- [Page excerpt]:
"""

Uday Mohan, COO, Havas Media India & Havas Play, echoed this sentiment, noting that “this festive season saw strong double-digit growth in ad spends, with digital leading the surge and TV continuing to deliver scale. Smartphones, autos, e-commerce and durables drove the momentum, while rising media costs made brands sharper about performance and measurable outcomes.”

“Digital advertising led the charge, growing by 15-20% YoY and now accounting for 40-45% of total festive ad budgets,” Dalal added. Within digital, “influencer marketing saw a 35-40% rise, while retail media (ads on e-commerce and quick-commerce platforms) grew 25-30%.”

Mohan observed that “the clear shift this year was towards integrated, omnichannel planning where cultural relevance meets accountability. Brands are also leaning into retail media and influencer-led discovery to convert festive intent faster.”

Traditional media held ground. Dalal shared, “Television rose 7-8% YoY, maintaining about 30-35% share of festive ad spends thanks to live sports and festive programming. Print experienced a modest 4-6% growth, mainly in regional markets, contributing around 10% to overall spending and Out-of-home (OOH) advertising bounced back strongly with 8-10% growth.”

The festival window remained premium, but the mix clearly shifted. Traditional reach vehicles still have their place, but the growth engines are digital, influencer, retail‐media and newer screens. “Connected TV (CTV) became a breakout performer; its share within digital budgets rose from 5% last year to about 6-10% in 2025, nearly doubling in volume,” Dalal added.


Overall, digital-first platforms dominated growth and budget allocation, supported by steady but moderate expansion in traditional channels.

Dalal said, “The real success formula, however, was an integrated mix, brands that combined high-reach traditional media with performance-driven digital tactics achieved the strongest overall outcomes, balancing awareness and conversions effectively.”

"""

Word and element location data

"""

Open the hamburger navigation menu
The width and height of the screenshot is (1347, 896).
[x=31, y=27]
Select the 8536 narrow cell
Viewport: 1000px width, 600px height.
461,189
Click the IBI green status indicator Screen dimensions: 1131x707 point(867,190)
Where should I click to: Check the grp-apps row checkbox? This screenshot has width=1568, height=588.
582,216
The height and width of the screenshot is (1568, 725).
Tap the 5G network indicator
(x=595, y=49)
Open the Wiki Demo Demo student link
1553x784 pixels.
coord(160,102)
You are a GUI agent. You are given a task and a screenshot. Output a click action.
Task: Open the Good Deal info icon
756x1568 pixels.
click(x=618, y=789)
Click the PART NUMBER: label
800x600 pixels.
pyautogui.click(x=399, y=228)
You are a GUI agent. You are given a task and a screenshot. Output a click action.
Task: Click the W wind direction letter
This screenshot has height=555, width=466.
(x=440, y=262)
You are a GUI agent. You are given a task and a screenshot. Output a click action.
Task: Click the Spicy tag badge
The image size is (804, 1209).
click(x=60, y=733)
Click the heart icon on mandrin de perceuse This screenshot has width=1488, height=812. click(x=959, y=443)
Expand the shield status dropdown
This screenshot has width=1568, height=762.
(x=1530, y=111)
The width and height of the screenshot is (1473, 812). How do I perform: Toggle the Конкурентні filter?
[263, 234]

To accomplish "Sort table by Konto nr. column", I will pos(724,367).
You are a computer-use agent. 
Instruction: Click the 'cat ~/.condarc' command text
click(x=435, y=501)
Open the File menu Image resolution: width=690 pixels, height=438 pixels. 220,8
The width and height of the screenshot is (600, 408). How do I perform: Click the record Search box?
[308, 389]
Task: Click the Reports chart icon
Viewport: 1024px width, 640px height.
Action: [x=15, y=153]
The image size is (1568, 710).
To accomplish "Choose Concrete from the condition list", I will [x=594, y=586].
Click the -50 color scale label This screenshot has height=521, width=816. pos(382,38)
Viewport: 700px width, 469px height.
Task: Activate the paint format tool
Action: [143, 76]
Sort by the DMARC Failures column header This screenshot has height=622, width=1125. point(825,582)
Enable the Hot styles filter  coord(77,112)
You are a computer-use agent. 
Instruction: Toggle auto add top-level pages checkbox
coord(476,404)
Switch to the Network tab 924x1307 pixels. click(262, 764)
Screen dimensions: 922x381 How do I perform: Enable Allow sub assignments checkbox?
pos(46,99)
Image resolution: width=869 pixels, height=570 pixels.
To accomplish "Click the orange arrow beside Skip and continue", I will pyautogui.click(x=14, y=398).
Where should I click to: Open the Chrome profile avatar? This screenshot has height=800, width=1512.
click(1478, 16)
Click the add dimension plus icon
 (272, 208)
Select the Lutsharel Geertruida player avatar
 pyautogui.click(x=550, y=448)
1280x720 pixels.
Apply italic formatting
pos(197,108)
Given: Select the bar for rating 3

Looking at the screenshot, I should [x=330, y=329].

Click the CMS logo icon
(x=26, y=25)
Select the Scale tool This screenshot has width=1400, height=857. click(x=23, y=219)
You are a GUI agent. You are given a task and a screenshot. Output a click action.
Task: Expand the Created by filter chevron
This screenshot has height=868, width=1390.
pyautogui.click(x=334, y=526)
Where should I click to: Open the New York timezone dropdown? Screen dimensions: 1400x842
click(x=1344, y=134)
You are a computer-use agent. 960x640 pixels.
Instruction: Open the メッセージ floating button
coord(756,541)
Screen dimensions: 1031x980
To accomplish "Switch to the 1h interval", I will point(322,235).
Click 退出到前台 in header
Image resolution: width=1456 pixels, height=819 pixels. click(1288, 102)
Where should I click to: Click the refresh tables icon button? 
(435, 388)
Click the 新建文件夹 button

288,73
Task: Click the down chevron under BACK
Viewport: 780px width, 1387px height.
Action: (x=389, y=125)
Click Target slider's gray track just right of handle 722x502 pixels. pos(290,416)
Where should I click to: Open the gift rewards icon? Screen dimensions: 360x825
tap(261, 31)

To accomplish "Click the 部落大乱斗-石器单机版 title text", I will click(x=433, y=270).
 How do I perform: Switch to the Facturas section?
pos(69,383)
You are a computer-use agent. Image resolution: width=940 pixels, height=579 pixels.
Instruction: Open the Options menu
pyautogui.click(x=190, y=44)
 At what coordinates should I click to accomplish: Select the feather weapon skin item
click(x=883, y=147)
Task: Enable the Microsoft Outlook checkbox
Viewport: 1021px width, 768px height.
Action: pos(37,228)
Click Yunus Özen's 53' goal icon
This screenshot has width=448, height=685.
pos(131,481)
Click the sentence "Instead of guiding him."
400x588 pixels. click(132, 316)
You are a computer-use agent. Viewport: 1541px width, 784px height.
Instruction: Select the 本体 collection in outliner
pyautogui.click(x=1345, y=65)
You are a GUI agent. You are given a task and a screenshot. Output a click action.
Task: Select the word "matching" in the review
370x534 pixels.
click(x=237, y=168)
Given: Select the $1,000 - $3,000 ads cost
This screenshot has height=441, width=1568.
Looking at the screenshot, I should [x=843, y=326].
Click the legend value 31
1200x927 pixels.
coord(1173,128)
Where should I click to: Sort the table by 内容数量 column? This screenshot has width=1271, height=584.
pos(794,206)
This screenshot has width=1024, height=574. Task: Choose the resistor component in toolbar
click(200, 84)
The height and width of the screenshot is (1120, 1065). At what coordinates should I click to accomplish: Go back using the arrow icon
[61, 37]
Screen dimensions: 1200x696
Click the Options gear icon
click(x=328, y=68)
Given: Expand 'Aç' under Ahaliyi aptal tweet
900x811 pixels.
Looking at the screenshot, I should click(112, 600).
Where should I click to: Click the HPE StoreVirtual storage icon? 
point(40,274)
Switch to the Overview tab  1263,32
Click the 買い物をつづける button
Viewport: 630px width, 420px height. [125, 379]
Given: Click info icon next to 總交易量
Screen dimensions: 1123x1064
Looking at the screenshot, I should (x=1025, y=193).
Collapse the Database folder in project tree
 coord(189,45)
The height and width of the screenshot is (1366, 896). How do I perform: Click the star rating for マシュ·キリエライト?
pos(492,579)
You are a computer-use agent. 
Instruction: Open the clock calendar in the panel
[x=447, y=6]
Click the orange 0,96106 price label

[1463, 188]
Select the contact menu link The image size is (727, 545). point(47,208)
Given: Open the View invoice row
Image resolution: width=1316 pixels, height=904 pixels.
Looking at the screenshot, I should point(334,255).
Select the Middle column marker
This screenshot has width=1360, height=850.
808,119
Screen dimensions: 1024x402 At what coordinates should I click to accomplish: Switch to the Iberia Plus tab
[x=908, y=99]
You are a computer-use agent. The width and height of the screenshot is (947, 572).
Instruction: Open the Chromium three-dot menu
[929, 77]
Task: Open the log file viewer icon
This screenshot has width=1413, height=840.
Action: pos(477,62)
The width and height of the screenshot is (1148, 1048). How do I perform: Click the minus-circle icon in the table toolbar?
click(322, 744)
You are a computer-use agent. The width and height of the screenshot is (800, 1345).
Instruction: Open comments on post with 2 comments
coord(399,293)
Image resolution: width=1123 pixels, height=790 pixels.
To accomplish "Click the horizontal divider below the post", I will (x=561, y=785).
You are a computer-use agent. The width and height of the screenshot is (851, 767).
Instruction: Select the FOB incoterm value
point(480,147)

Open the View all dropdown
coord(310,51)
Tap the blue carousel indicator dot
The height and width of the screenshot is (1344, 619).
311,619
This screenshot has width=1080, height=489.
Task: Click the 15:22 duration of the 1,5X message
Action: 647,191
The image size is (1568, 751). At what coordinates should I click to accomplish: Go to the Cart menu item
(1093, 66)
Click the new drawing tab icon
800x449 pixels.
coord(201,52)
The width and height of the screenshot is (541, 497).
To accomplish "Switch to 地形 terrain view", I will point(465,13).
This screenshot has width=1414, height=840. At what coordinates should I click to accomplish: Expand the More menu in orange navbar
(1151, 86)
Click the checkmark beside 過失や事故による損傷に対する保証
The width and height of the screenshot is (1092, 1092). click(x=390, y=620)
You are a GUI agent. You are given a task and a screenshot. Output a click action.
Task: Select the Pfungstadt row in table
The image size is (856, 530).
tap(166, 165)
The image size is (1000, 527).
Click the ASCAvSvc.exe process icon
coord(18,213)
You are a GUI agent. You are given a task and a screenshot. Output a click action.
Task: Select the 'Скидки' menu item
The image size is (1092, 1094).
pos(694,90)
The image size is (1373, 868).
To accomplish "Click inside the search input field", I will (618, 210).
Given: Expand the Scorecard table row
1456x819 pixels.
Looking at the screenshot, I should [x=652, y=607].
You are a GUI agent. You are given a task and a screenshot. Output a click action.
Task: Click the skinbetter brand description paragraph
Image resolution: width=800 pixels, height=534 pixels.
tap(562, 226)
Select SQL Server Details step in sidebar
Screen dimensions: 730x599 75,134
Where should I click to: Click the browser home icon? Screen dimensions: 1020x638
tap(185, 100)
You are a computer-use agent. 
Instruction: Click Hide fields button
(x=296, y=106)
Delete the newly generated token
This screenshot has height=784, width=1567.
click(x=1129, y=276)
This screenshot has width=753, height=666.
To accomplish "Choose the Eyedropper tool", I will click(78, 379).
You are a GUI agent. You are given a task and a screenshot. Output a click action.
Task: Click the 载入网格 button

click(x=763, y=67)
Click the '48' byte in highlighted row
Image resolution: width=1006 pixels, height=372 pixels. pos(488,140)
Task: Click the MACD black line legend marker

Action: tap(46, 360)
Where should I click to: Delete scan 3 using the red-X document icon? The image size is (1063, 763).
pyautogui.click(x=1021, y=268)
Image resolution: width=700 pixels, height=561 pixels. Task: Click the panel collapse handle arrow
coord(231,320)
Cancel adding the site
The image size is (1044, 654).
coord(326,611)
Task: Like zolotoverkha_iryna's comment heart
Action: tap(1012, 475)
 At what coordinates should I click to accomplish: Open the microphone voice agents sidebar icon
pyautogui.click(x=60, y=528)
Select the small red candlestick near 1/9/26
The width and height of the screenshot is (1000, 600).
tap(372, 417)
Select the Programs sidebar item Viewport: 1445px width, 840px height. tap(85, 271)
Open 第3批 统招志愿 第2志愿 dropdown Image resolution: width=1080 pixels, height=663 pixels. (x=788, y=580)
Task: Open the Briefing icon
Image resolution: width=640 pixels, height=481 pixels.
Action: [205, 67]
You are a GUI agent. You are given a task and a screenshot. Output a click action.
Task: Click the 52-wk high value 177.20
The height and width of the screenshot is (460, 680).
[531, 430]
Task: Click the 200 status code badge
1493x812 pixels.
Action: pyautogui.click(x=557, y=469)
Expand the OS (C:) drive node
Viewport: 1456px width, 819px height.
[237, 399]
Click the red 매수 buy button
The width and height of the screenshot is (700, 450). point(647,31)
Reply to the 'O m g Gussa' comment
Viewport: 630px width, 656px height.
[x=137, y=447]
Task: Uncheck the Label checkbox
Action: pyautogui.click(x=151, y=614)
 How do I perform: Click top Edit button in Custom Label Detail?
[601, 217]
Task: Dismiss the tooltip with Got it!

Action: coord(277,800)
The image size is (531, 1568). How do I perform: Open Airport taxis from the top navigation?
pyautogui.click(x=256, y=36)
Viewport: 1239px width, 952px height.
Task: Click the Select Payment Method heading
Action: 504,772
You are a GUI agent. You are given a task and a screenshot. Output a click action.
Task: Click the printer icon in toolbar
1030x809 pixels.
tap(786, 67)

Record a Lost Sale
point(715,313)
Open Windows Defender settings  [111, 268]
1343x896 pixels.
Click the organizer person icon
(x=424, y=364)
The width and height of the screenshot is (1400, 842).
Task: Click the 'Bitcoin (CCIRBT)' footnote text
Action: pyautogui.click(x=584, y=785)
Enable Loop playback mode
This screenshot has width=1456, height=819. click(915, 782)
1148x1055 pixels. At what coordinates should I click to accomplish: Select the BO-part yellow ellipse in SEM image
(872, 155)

"""

- [Requirements]:
**a)** Do these statements agree with the festive ad spending excerpt? Answer yes or no for each, quoting the words of the excerpt that decide it. (i) Television held about 30-35% of festive ad spends. (ii) Print growth came mainly from metropolitan markets. (iii) Influencer marketing rose 25-30%.
**b)** According to the festive ad spending excerpt, which categories drove the momentum this festive season?
**c)** From the festive ad spending excerpt, reproduce everything from "Traditional media held" down to "in traditional channels.".
The items are separate material from the festive ad spending excerpt.

- [Solution set]:
**a)**
(i) Yes: "maintaining about 30-35% share of festive ad spends"
(ii) No: "mainly in regional markets"
(iii) No: "influencer marketing saw a 35-40% rise"

**b)** Smartphones, autos, e-commerce and durables.

**c)**
Traditional media held ground. Dalal shared, “Television rose 7-8% YoY, maintaining about 30-35% share of festive ad spends thanks to live sports and festive programming. Print experienced a modest 4-6% growth, mainly in regional markets, contributing around 10% to overall spending and Out-of-home (OOH) advertising bounced back strongly with 8-10% growth.”

The festival window remained premium, but the mix clearly shifted. Traditional reach vehicles still have their place, but the growth engines are digital, influencer, retail‐media and newer screens. “Connected TV (CTV) became a breakout performer; its share within digital budgets rose from 5% last year to about 6-10% in 2025, nearly doubling in volume,” Dalal added.


Overall, digital-first platforms dominated growth and budget allocation, supported by steady but moderate expansion in traditional channels.